- What is needed:
Edit these rows by replacing "label" with "button" and change nothing else. Leave the pictures out of your answer.

- Records:
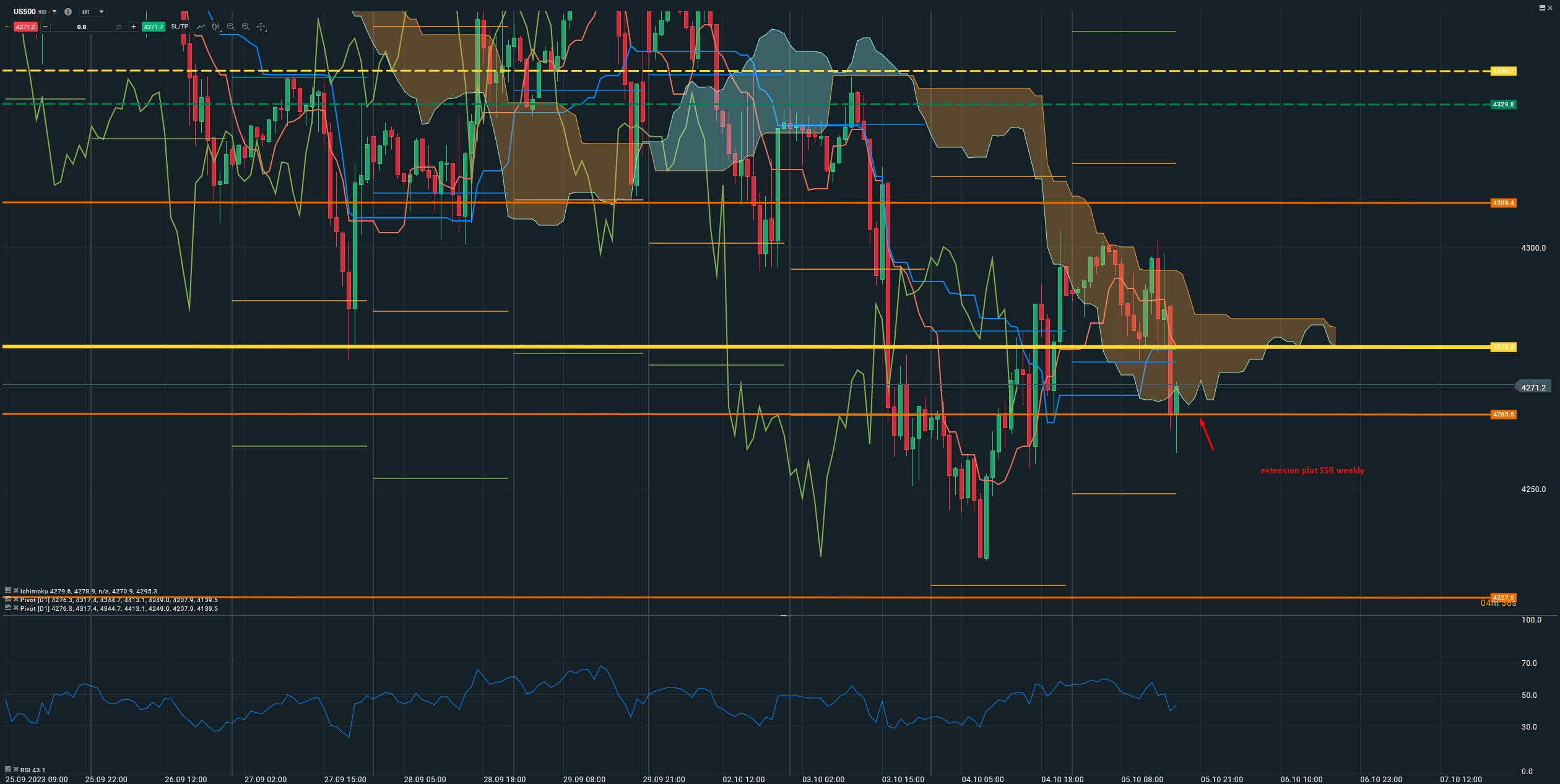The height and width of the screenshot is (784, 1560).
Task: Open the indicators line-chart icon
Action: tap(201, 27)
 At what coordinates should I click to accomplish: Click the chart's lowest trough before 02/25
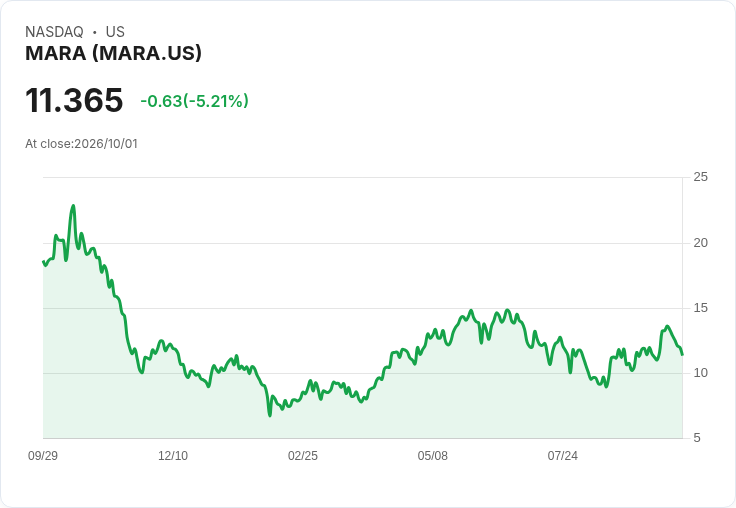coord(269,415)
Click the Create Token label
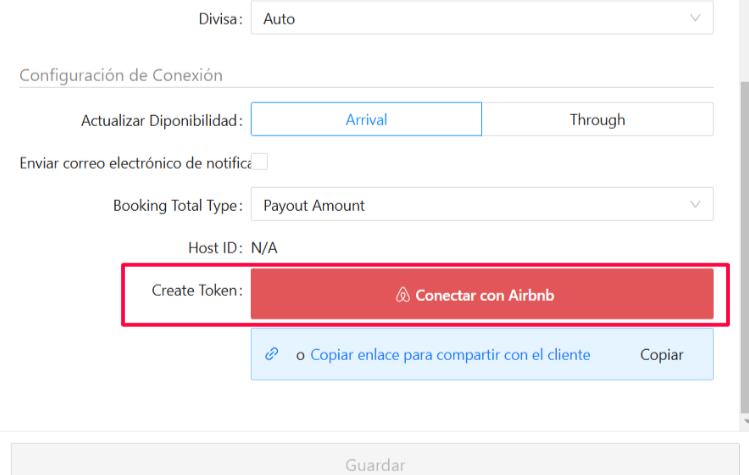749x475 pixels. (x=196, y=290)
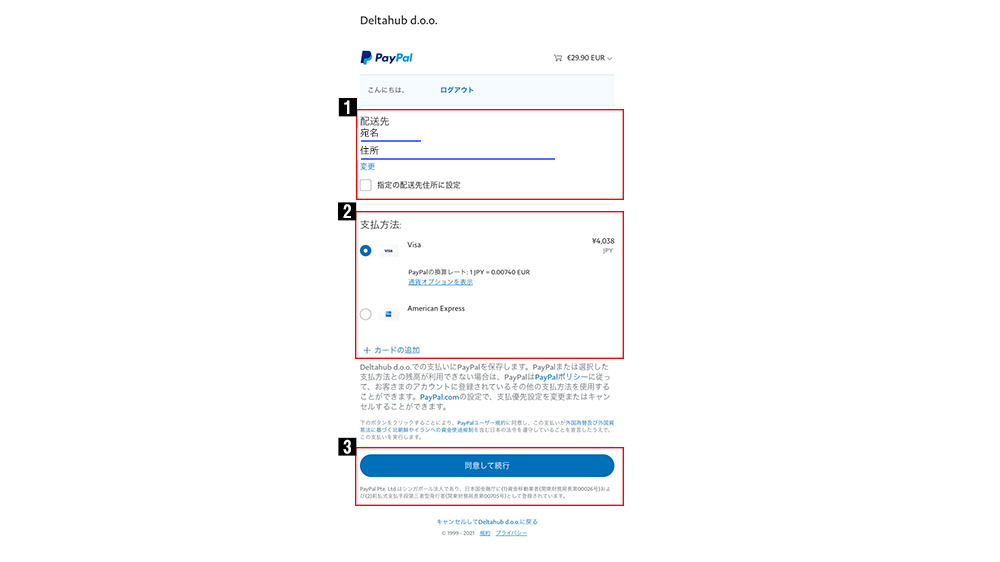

- Worked answer:
The height and width of the screenshot is (784, 1560).
Task: Open the indicators line-chart icon
Action: tap(201, 27)
 At what coordinates should I click to accomplish: Click the chart's lowest trough before 02/25
coord(269,415)
Click the Create Token button
749x475 pixels. (x=196, y=290)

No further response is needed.